Open Interest and Volume Dynamics
On 3 July 2026, Union Bank of India’s open interest (OI) in derivatives rose sharply from 35,318 contracts to 39,050 contracts, an increase of 3,732 contracts or 10.57%. This expansion in OI indicates that new positions are being added rather than existing ones being closed out, reflecting fresh bets by market participants. The futures volume stood at 11,997 contracts, supporting the notion of active trading interest.
The total futures value traded was approximately ₹26,642.35 lakhs, while options value was significantly higher at ₹6,307.09 crores, culminating in a combined derivatives turnover of ₹27,949.75 lakhs. The underlying stock price closed at ₹162, down sharply from previous levels, underscoring a divergence between price action and derivatives activity.
Price Performance and Market Sentiment
Union Bank’s stock price has been under pressure, falling 7.04% on the day and underperforming its sector by 6.09%. The stock has declined for two consecutive sessions, losing 7.37% over this period. It opened with a gap down of 3.19% and touched an intraday low of ₹161.85, with the weighted average price indicating that most volume traded near the day’s low. This price weakness, combined with rising OI, suggests that bearish sentiment is being reinforced through fresh short positions or protective hedging.
Technically, the stock is trading below all key moving averages – 5-day, 20-day, 50-day, 100-day, and 200-day – signalling a sustained downtrend. The rising delivery volume of 92.4 lakh shares on 2 July, up 20.73% from the five-day average, indicates increased investor participation, possibly from long-term holders adjusting their positions amid volatility.
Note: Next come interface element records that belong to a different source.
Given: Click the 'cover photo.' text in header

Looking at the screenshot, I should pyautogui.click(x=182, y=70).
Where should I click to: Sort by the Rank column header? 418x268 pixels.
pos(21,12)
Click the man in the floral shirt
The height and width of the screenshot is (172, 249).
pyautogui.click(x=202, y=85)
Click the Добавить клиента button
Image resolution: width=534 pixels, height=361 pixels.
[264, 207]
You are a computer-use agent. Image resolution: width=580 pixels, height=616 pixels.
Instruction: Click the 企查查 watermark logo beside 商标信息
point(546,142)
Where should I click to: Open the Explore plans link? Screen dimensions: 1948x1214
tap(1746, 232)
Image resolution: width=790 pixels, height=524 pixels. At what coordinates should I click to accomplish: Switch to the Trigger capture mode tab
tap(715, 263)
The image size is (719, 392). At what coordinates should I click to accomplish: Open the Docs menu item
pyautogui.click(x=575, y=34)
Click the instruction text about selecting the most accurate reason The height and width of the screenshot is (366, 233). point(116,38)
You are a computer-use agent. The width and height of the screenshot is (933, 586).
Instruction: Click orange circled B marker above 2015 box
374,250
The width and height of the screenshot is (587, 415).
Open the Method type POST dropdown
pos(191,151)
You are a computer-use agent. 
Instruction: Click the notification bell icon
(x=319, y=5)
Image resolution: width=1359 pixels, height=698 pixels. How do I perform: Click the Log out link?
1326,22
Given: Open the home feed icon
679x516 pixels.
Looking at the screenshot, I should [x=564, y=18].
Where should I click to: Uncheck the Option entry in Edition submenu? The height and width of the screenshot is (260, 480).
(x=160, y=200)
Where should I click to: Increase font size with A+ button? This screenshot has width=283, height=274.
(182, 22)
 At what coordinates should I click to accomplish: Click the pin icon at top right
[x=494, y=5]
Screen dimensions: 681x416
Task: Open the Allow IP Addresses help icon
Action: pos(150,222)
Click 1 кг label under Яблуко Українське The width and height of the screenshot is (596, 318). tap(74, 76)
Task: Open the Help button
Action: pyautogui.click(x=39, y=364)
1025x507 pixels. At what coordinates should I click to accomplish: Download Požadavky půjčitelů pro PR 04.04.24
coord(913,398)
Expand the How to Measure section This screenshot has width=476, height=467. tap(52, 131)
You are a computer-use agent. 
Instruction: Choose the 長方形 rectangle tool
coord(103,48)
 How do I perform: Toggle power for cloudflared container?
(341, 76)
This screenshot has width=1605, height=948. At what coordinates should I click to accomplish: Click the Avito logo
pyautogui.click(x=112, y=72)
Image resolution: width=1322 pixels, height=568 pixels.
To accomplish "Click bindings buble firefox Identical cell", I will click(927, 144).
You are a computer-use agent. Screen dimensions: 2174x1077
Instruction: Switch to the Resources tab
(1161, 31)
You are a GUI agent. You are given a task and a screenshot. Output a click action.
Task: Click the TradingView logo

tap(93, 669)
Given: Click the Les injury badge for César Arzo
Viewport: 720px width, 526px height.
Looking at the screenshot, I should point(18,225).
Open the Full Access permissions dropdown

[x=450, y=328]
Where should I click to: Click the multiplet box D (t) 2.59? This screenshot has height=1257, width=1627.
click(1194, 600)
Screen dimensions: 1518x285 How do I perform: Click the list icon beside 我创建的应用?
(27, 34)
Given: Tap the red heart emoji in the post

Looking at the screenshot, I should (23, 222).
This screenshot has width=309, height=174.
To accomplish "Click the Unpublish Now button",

Interpreting the Open Interest Surge
The 10.57% rise in open interest alongside a falling stock price typically points to fresh short selling or put buying, both of which are bearish directional bets. Market participants may be positioning for further downside, anticipating continued weakness in the public sector banking space or specific headwinds for Union Bank. Alternatively, some of the OI increase could stem from hedging activity by institutional investors seeking to protect existing long exposures.
Given the large-cap status of Union Bank of India, with a market capitalisation of ₹1,33,130 crores, such shifts in derivatives positioning can have meaningful implications for price discovery and volatility. The stock’s Mojo Score currently stands at 71.0 with a Buy grade, downgraded from a Strong Buy on 13 March 2026, reflecting a tempered outlook amid recent market developments.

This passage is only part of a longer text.